First things first: that obstruction/interference/getthef#$koutoftheway call on Middlebrooks was the worst conceivable way to end a World Series game. I honestly have no idea how Middlebrooks can be expected to beam himself out of the prone position immediately after falling to the ground to try to catch a ball, but apparently, he’s supposed to. And it took every ounce of restraint not to throw my flatscreen out the window, tear ass to Logan, hop a St. Louis flight and personally kick each of those motherf$%king umpires in the howsyourfather.
But I’m not gonna waste any more anger on something we couldn’t control. And rest assured, whether you thought it was the right call or utter bullshit, that call was out of the Red Sox’ control.
Instead, I’m gonna focus on the things we did particularly wrong that didn’t put us in the best position to win.
— Salty making the throw to get the runner. I know it’s the playoffs and adrenaline is running high and you just nailed a key runner at the plate, but you have to hold on to that ball. As soon as I saw it bounce past Middlebrooks, I figured, “Well, that’s the game.” And despite all the interference brouhaha, it was. Bottom line: Pedroia saved the game with a great play, then Salty threw the game away.
— Salty hitting in the eight. This was the real nut-kicker to me. After falling behind 4-2, the Sox got a bit of a rally going, loading the bases with one out. One Nava ground out and a Bogaerts infield single later, the Sox tied the game and had the potential go-ahead run at third with two out. Time for Napoli to step to the plate and possibly bang that run home, right? Or maybe give Ross a chance to make something happen? Guess again, assholes! Farrell stuck with his .000-hitting catcher, who promptly grounded out weakly to second. That was utter mismanagement, pure and simple.
— Napoli never getting of the bench. In a game in which your team is struggling to drive in RISP, there has got to be at least one spot to use your big gun (see above for one example).

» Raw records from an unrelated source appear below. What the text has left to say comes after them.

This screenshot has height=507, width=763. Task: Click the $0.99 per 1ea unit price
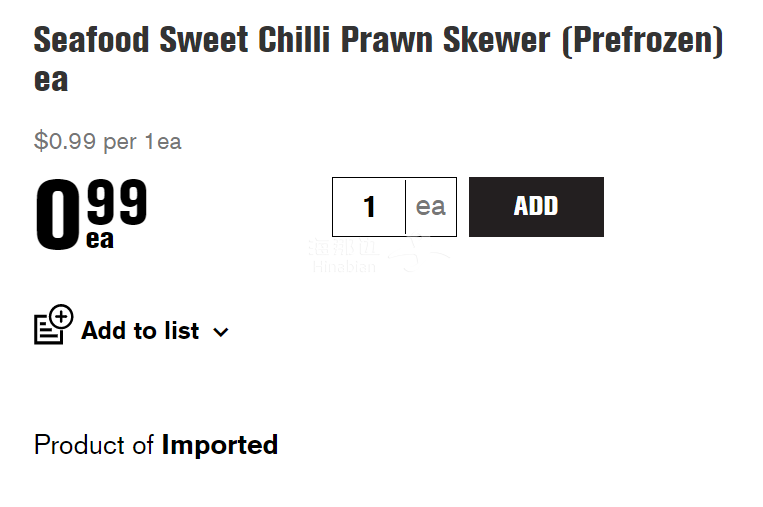(108, 142)
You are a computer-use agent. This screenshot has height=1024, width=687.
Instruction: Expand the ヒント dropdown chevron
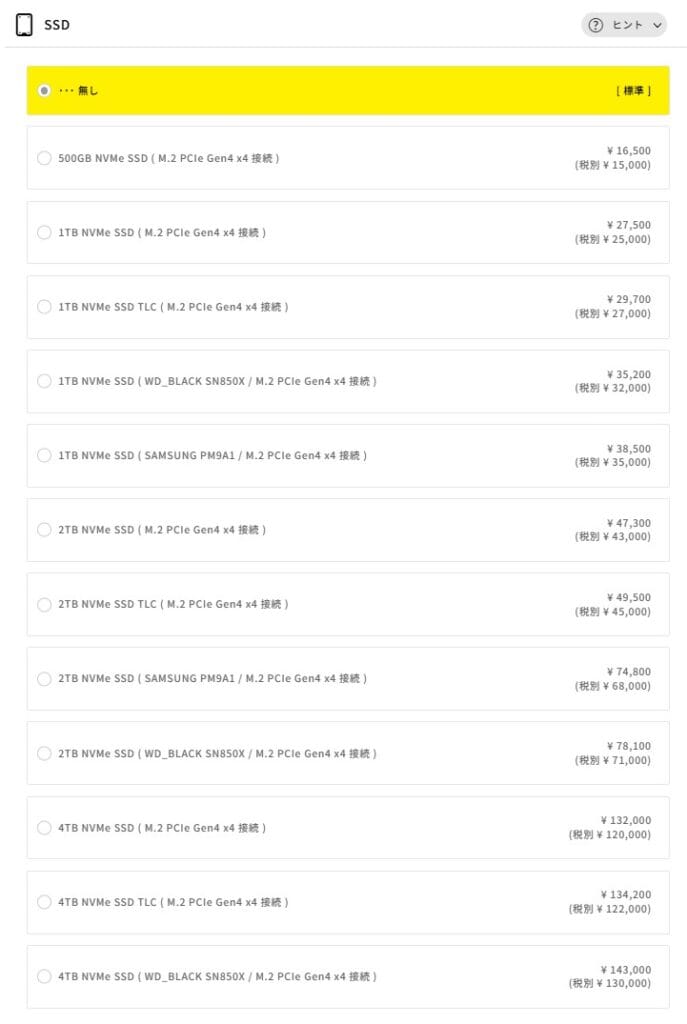click(x=657, y=26)
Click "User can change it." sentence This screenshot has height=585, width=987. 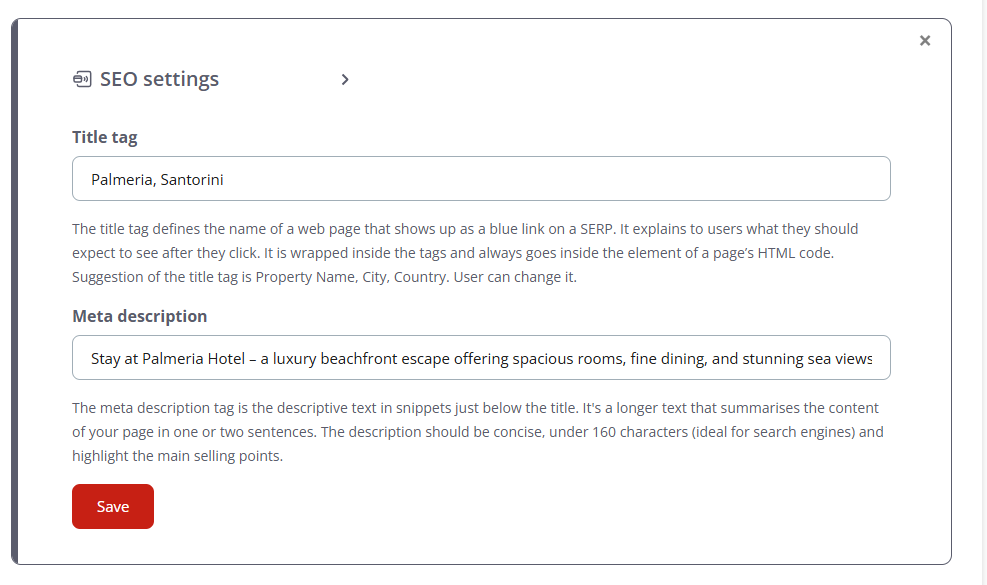[x=515, y=277]
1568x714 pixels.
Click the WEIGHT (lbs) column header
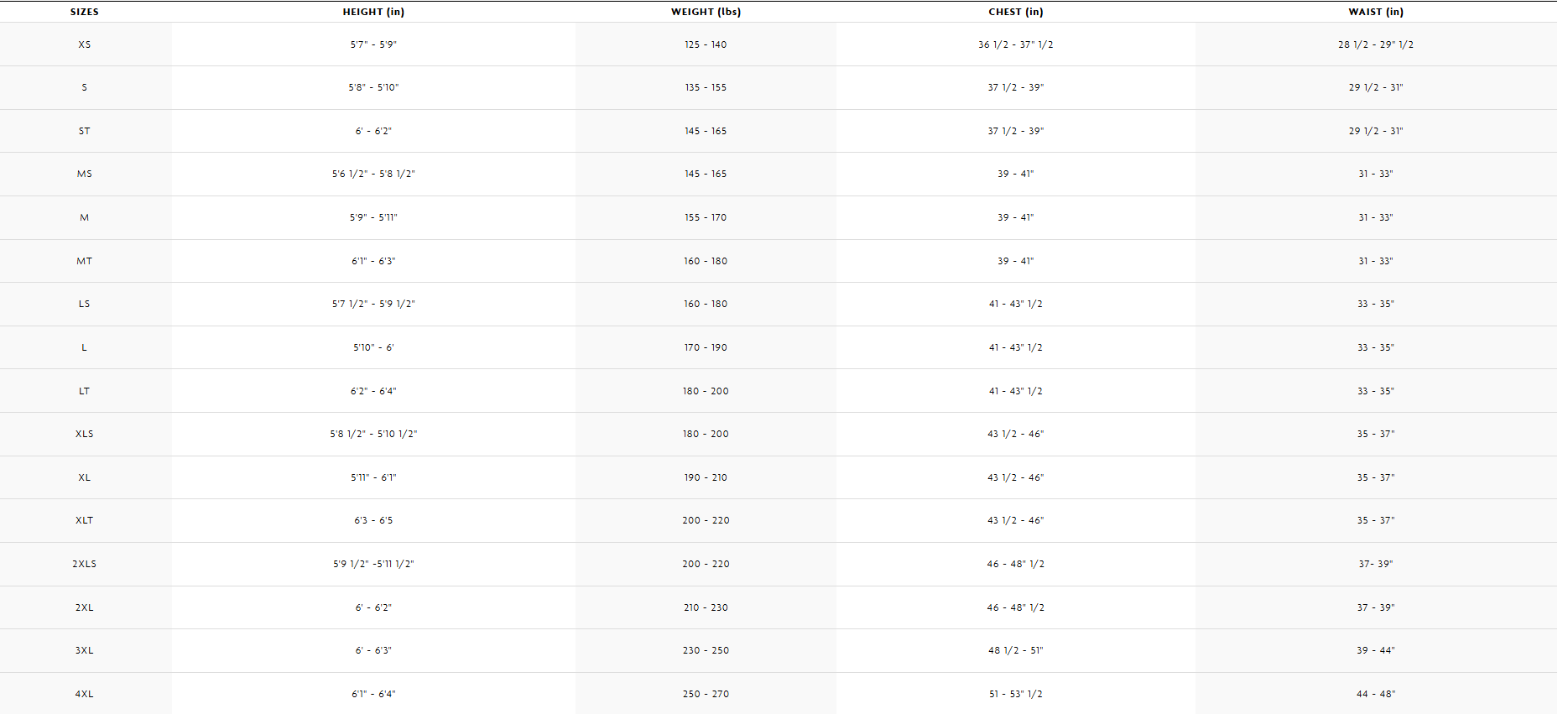(x=706, y=12)
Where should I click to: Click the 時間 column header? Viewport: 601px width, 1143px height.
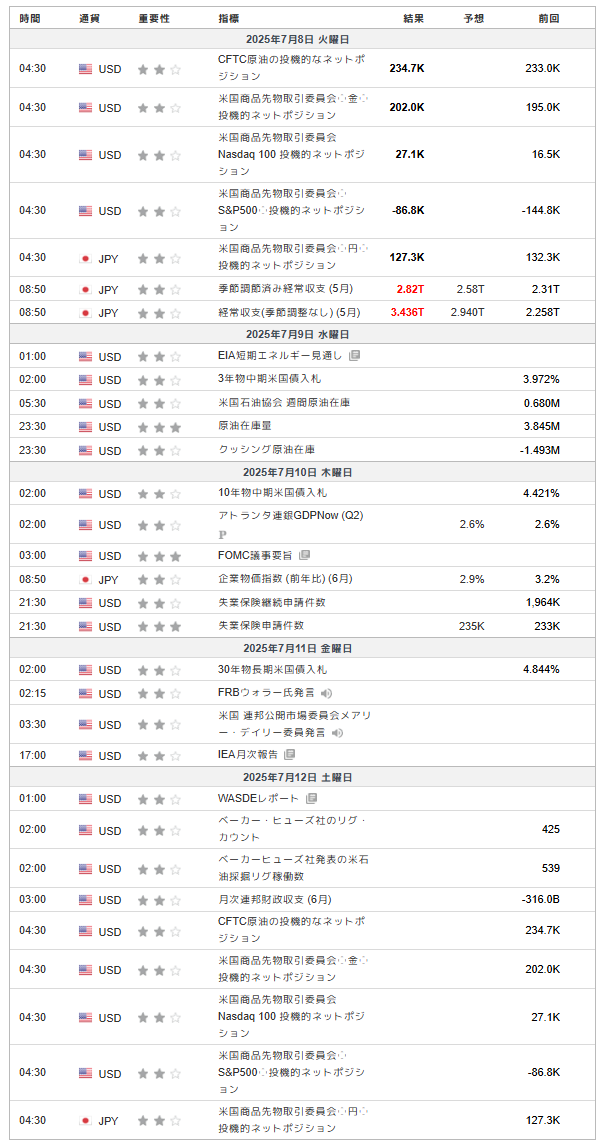tap(30, 19)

— Hitting Workman instead of Ross in the ninth. Farrell himself copped to this one after the game.
— Peavy going tits-up out of the gate. I know the guy’s a tough mother. But in a game he himself called the biggest of his career, he put his team in a two-run hole right out of the box. And you can’t do that.
You could pile it on. Drew still can’t hit for shit. The bottom third of the order is killing us. Breslow had another shit day at the office. Pedroia has great leather but still can’t find a groove at the plate. Yadda yadda yadda. It was the second straight game the Sox seemed to give away through sloppy play and not getting the little things done. And it wasted another stellar performance by Xander Bogaerts, who should have been the star of that game and what we were all talking about afterward. Not that call.
What pisses me off is that I know the team is better than this. And seeing them squander opportunities and make mental mistakes on the season’s biggest stage is… well, it f#$king sucks. Pure and simple.
So now we have to hope that Clay Buchholz was using some kind of Jedi mind trick when he told the world his arm is dead and he has about one more start left in him. Because that arm–along with our bullpen–is the only thing keeping us from going 1-3 with one to play in St. Louis.
It isn’t over by a long shot. But that won’t stop me from calling tonight’s game a must-win.